■ **Instructions for the task**:
Copy the data exactly; pictures stay out of the copy.

Saved entries:
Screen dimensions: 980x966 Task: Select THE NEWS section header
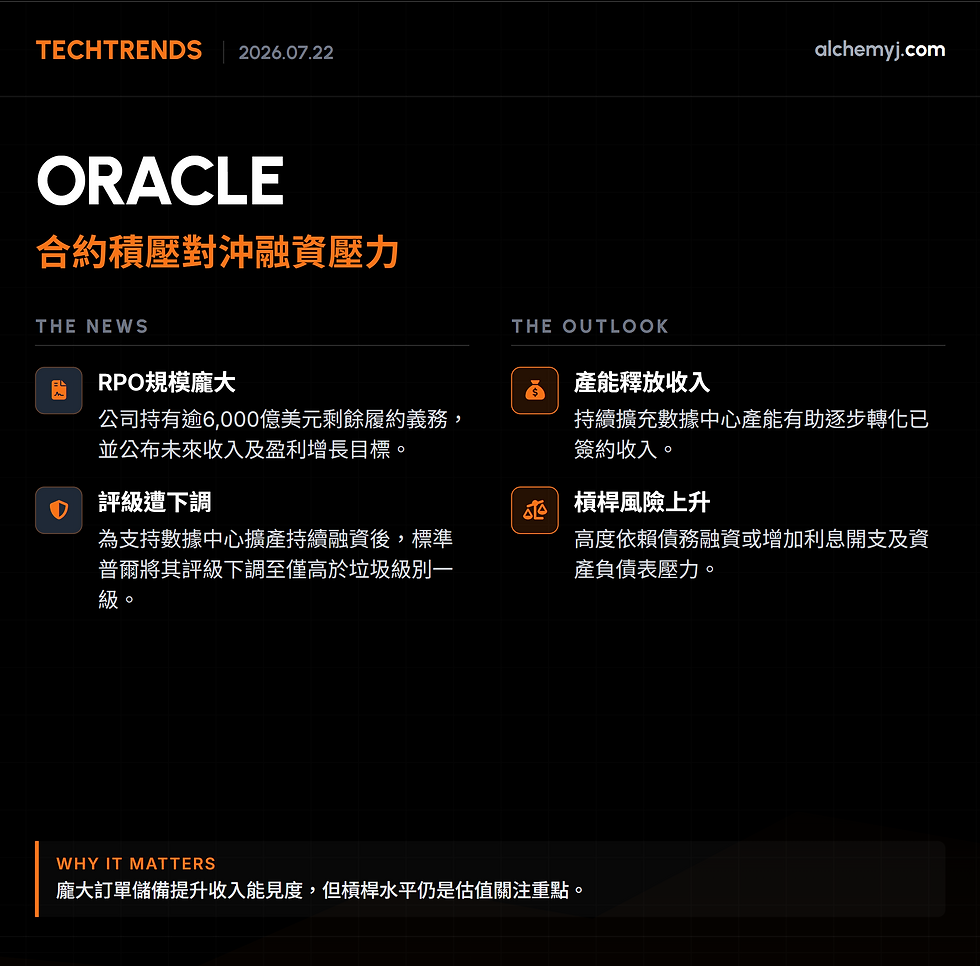(92, 326)
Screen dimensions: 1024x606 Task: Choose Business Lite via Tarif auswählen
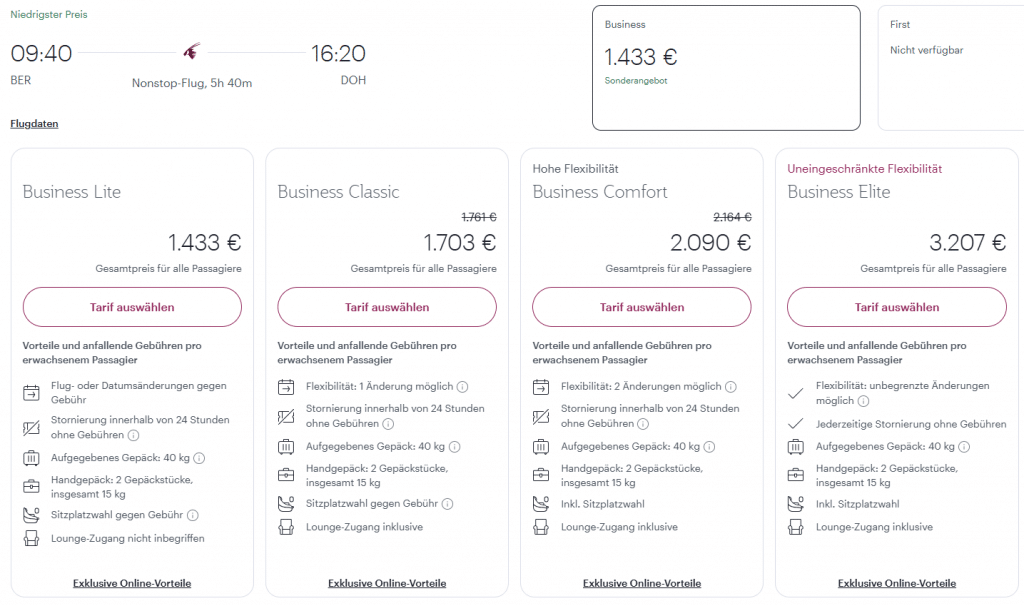click(132, 307)
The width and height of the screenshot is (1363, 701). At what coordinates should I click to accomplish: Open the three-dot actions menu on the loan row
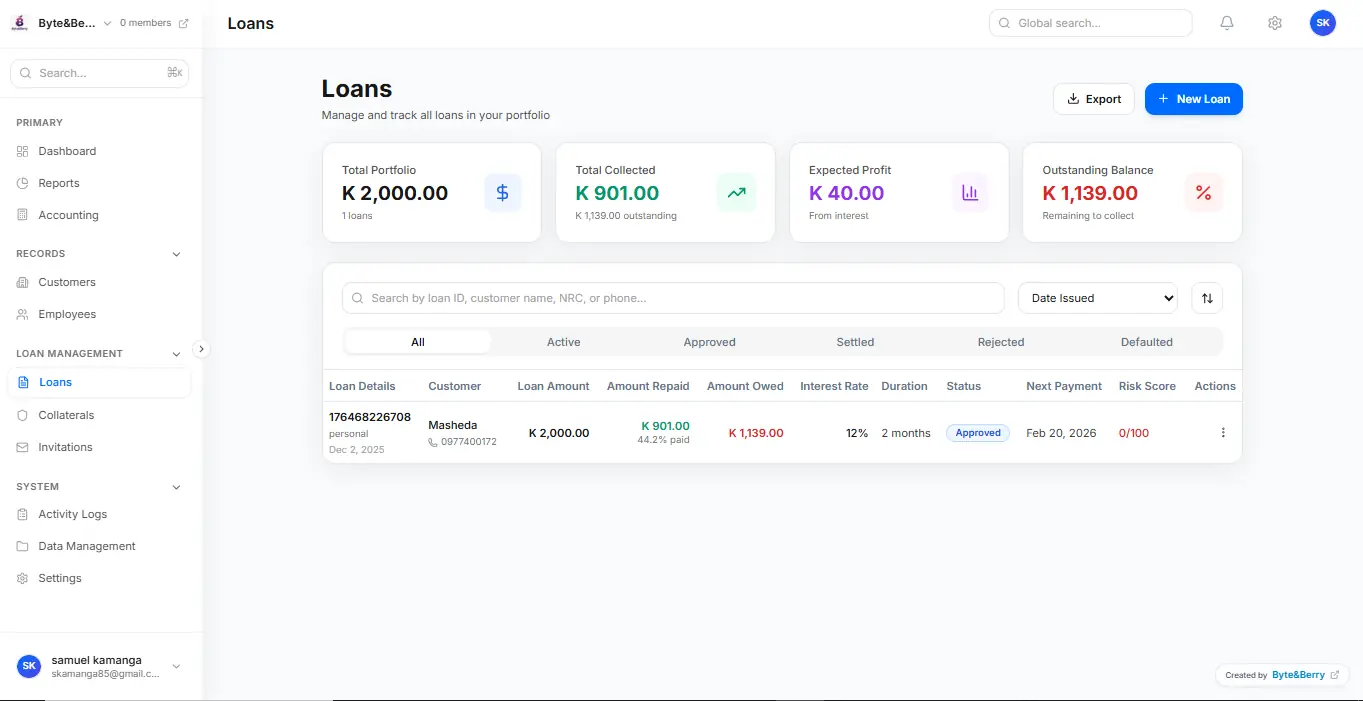[x=1222, y=432]
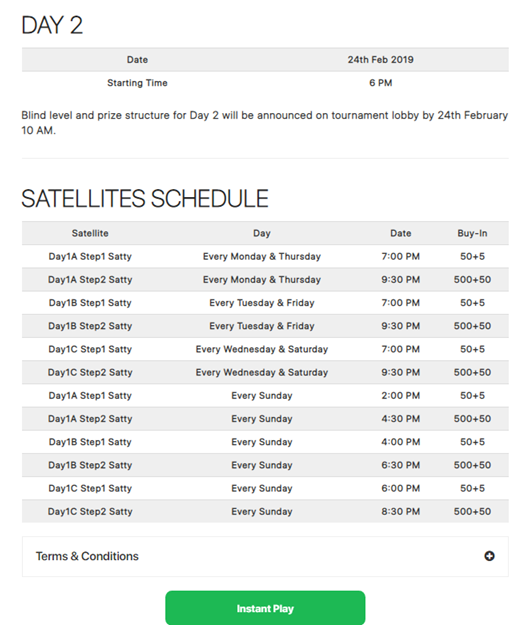Click the Day1B Step2 Satty Tuesday & Friday row
The image size is (530, 635).
coord(265,326)
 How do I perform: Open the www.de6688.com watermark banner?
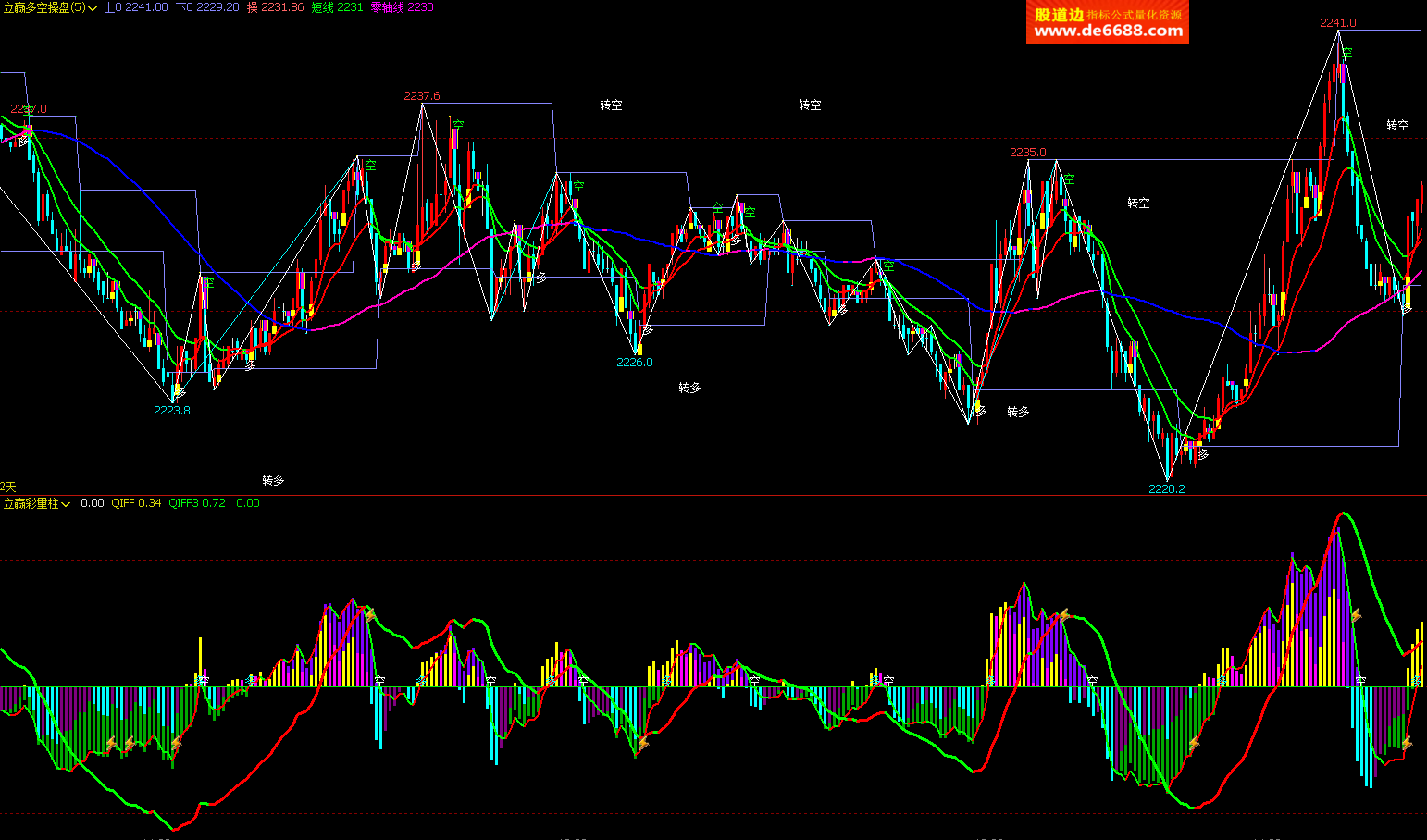coord(1108,22)
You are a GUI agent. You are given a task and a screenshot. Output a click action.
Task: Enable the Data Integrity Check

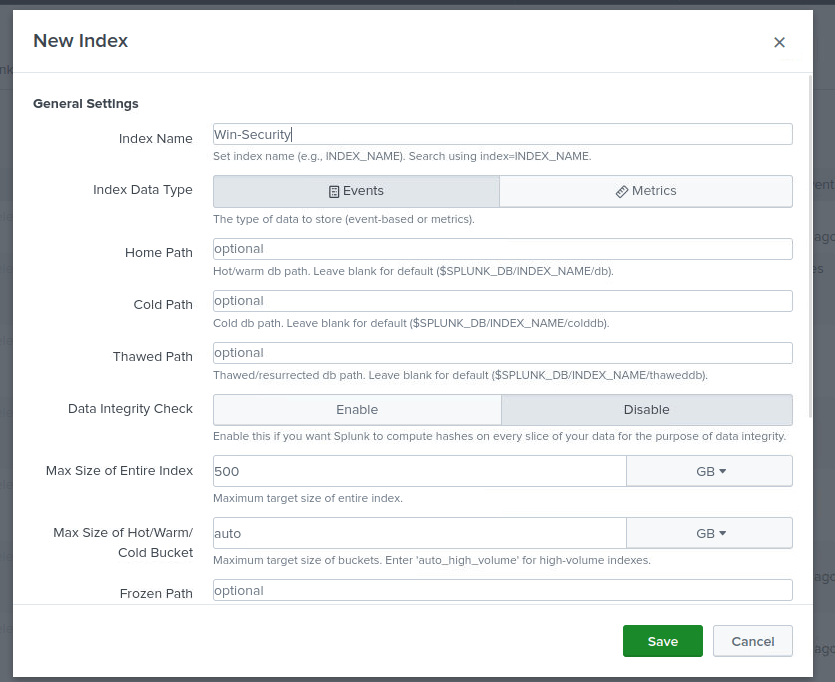pyautogui.click(x=357, y=410)
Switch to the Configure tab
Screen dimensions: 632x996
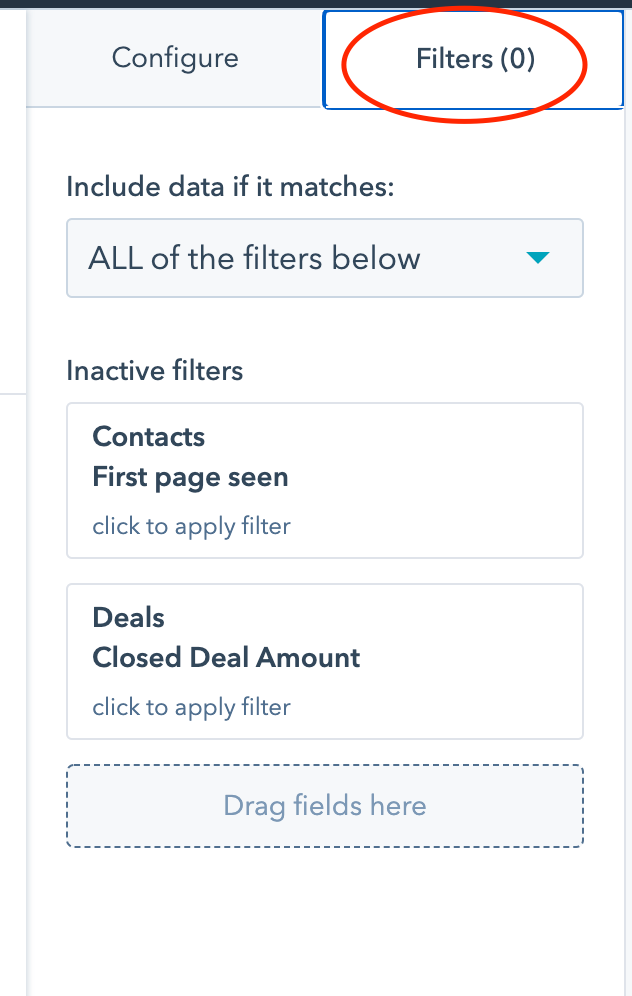pyautogui.click(x=175, y=58)
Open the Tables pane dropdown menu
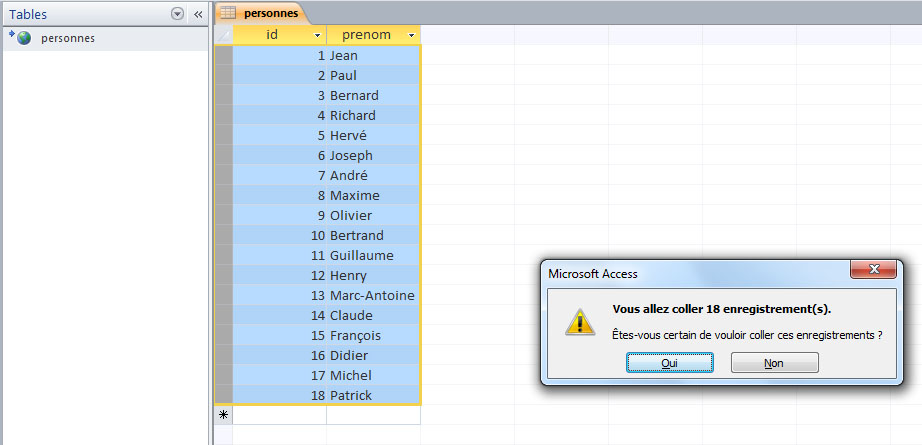Viewport: 922px width, 445px height. 178,14
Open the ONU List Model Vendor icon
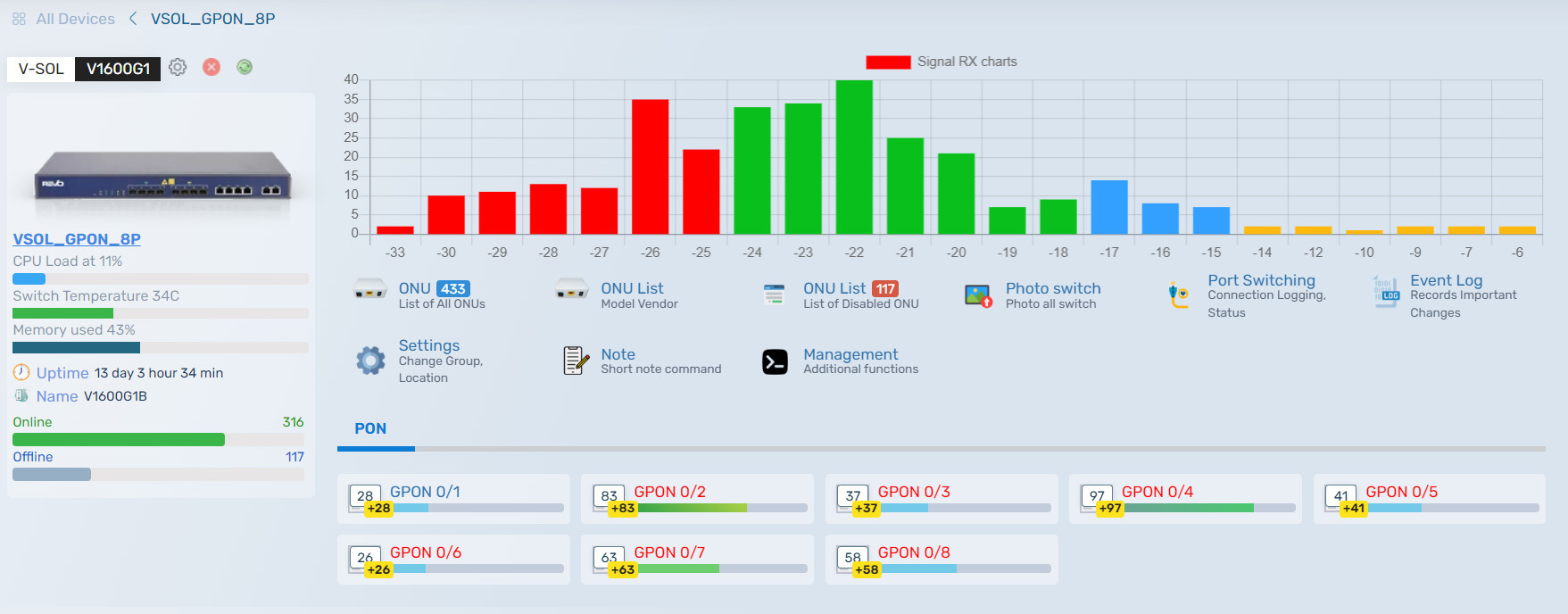This screenshot has width=1568, height=614. point(572,290)
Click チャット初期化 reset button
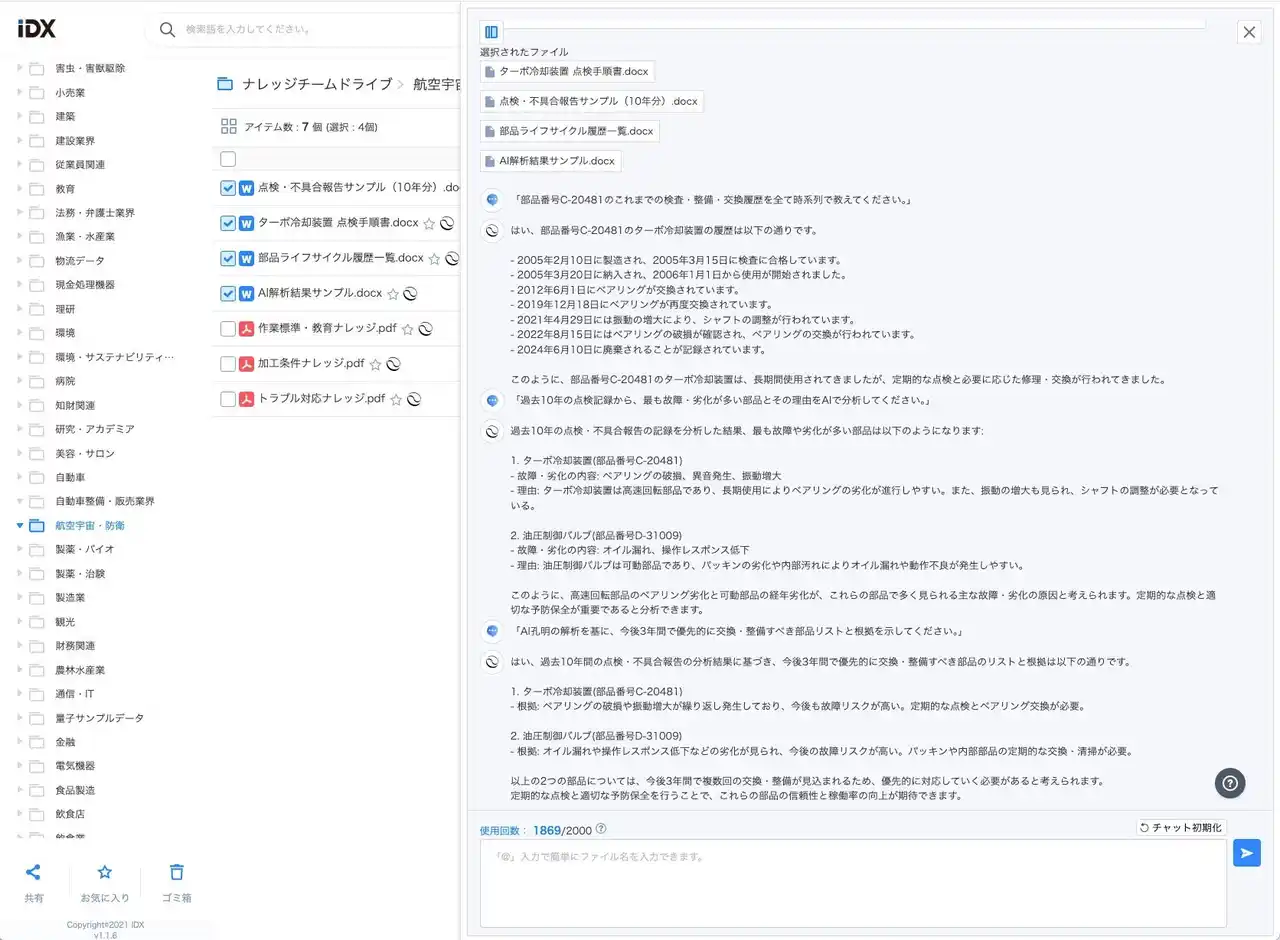The image size is (1280, 940). click(1181, 828)
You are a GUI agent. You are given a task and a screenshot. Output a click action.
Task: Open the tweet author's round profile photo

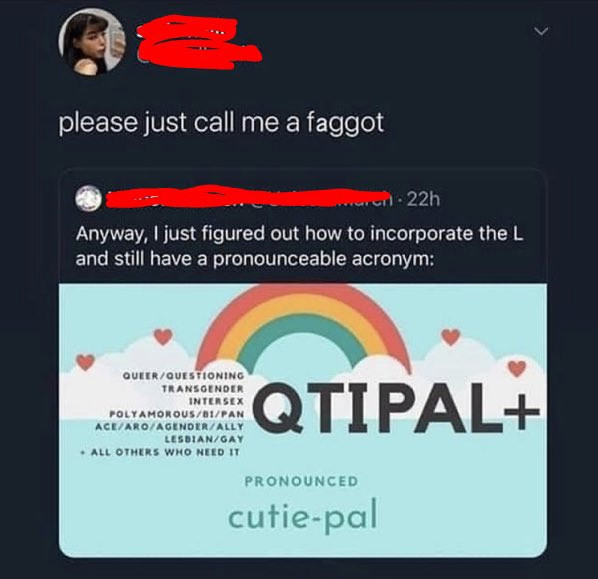click(92, 42)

■ **Solution for this task**:
Screen dimensions: 980x966 Task: Select THE NEWS section header
(92, 326)
Screen dimensions: 1024x606 Task: Choose Business Lite via Tarif auswählen
click(132, 307)
The width and height of the screenshot is (1363, 701). At what coordinates should I click to accomplish: Open the three-dot actions menu on the loan row
[x=1222, y=432]
Click the Day1B Step2 Satty Tuesday & Friday row
The image size is (530, 635).
coord(265,326)
 How do I perform: Open the www.de6688.com watermark banner?
coord(1108,22)
You are a GUI agent. You are given a task and a screenshot. Output a click action.
Task: Enable the Data Integrity Check

pyautogui.click(x=357, y=410)
Switch to the Configure tab
Screen dimensions: 632x996
pyautogui.click(x=175, y=58)
Open the Tables pane dropdown menu
Viewport: 922px width, 445px height. 178,14
Open the ONU List Model Vendor icon
This screenshot has width=1568, height=614. point(572,290)
Click チャット初期化 reset button
The image size is (1280, 940). click(1181, 828)
You are a GUI agent. You are given a task and a screenshot. Output a click action.
Task: Open the tweet author's round profile photo

click(92, 42)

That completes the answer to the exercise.